Now, I live in a rural county, and to get to paved roads, I go over gravel for a quarter mile, then chip 'n seal for 3/4ths mile, then over potholes for the rest of my ride. Actually, I try to avoid the potholes, but the gravel is hard to dodge around.

I end up beating myself to death going over the gravel sections. The Univega is far more forgiving in that area.

I figure that if I lower the TP a bit it will help absorb some of the gravel bumps. The claimed flex action of the carbon fork is - well, overemphasized.

But what is a good compromise pressure that provides good low-rolling resistance on a semi-decent roadway, but doesn't batter my teeth on gravel? 60PSI? More? Less?

Any thoughts appreciated.

Thx!

Don


----------



## Hank Stamper (Sep 9, 2009)

Just do some trial & error.

Or provide the tire size and your body weight.


----------



## JCavilia (Sep 12, 2005)

Hank Stamper said:


> Just do some trial & error.
> 
> Or provide the tire size and your body weight.

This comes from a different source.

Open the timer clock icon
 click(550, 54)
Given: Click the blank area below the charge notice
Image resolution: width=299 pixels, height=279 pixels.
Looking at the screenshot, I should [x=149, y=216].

Right. Tire size and weight of rider/bike is crucial information. You want enough pressure in the tire so you don't get pinch flats when you hit the edges of those potholes and those chunks of gravel. That's the minimum, but it depends crucially on load and tire size.


----------



## Camilo (Jun 23, 2007)

There are pressure guides that relate total weight (rider + bike) to tire size and recommend pressure. Look on the website of your tire manufacturer to see if they have one. There is a difference between front and rear - front is usually significantly less because more weight is on rear (rule of thumb: 60/40).

Here's some generic info: http://www.sheldonbrown.com/tires.html#pressure. (look for section on width and pressure)

Again, remember, wheel load is different front and rear.

Without that info (weight, tire size), nobody has any idea what pressure you should be riding.


----------



## Cadent (May 16, 2010)

Ahh..thx! Goo point regarding tire and weight.

Me: 210 lbs.
Tires: 700x32c (although this numeric descriptor makes no sense to me... maybe someone could explain?)

Sidewall max pressure as stated: 75 PSI

Having a motorcycle, I am of course familiar with different pressures for front and rear, but never thought the same applied to bicycles. <duh>

Given mixed road surface then, any suggestions appreciated! I understand ballparking and experimenting. I am assuming that low pressures - 35-50, would be pushing that too far, and the handling of the bike would be degraded. -- The thing handles like a cat in the corners... FAR different than my Univega hybrid. THINK turn and you turn!

Don


----------



## Hank Stamper (Sep 9, 2009)

Cadent said:


> Tires: 700x32c (although this numeric descriptor makes no sense to me... maybe someone could explain?)


700 is the diameter. The vast majority of road bikeish tires are 700 (because the wheels are).

32 is the width. (for perspecitve, those skinny tires the spandex guys who don't go off the tar use are generally 23 or 25)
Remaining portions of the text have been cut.